Possible, Impossible, and Expected Diameters and Production Rates of Droplets in Aerosols and Sprays

TL;DR

This paper develops a theoretical framework and atomization diagrams to predict droplet sizes and flow rates in aerosols and sprays, validated by experiments across various liquids and atomization methods.

Contribution

It introduces a first-principles-based theoretical description and atomization diagrams for droplet size and flow rate prediction in liquid atomization processes.

Findings

Reasonable agreement between theory and experiments for submicron and micron droplets.

Theoretical framework applies across a wide range of Ohnesorge numbers.

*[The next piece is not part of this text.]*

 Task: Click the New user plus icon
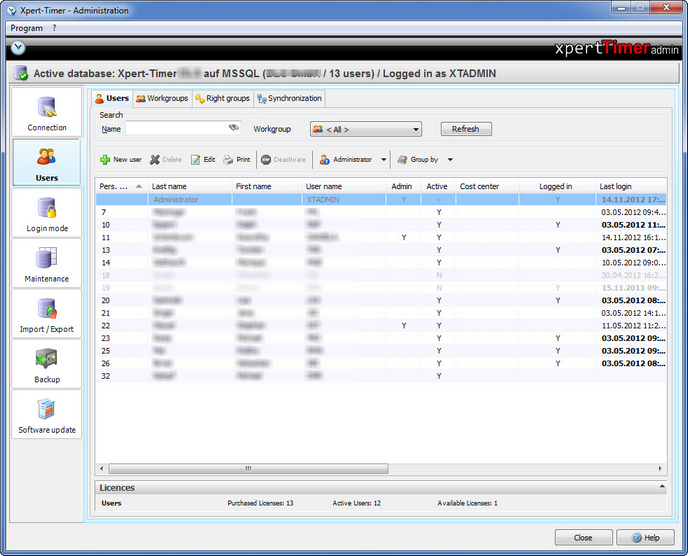click(105, 160)
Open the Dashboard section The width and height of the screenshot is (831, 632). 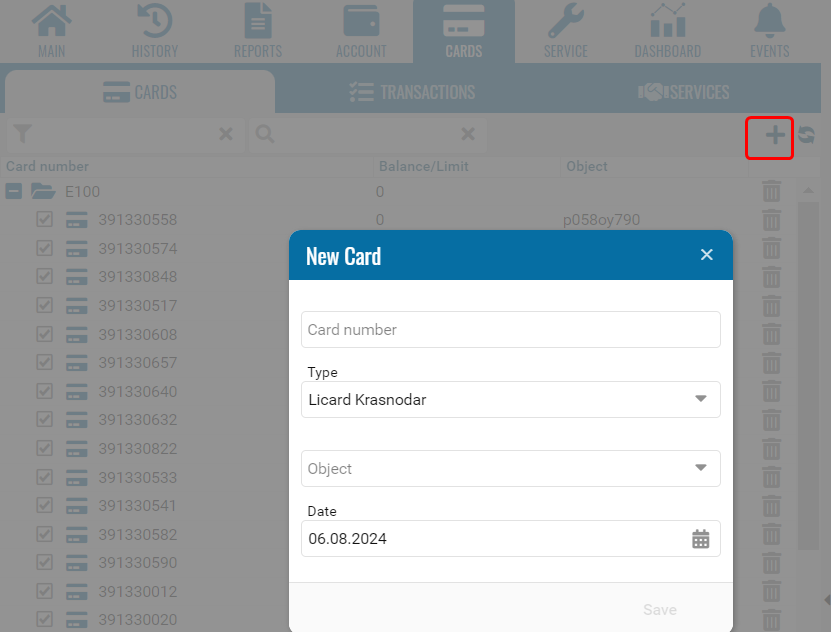667,31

Atomization diagrams help compare different atomization techniques.

Abstract

Liquid atomization processes generating sprays and aerosols of droplets are used in many delivery and coating systems involving pure solvents, solutions, and suspensions. In our recent experimental work, we introduced a novel liquid atomization process generating micro-sprays and aerosols of submicron-diameter droplets for pure solvents, solutions, and suspensions: gas jets disintegrate thin liquid films that are formed as bubbles approach a liquid surface. Here we develop a theoretical description of droplet sizes and flow rates, using the first principles of conservation of mass and energy, and accounting for the ratios of specific energies and the ratios of specific energy rates provided by the atomizing gas and dissipated by the atomized liquid. We introduce atomization diagrams as a graphical tool to determine possible, impossible, and expected droplet diameters and specific flow rates in aerosols and sprays produced under various conditions. We find a reasonable agreement between the theory and experiments for five different liquids converted into aerosols of submicron-diameter droplets by an atomization process where gas jets disintegrate thin liquid films that are formed as bubbles approach a liquid surface, and also for five traditional pressure nozzles that produce sprays of droplets of hundreds of microns in diameter. Our study explored the overall range of Ohnesorge number between 0.01-100, and the analysis and atomization diagrams contribute to understanding of liquid atomization and can serve as a theoretical framework for comparing different liquid atomization techniques.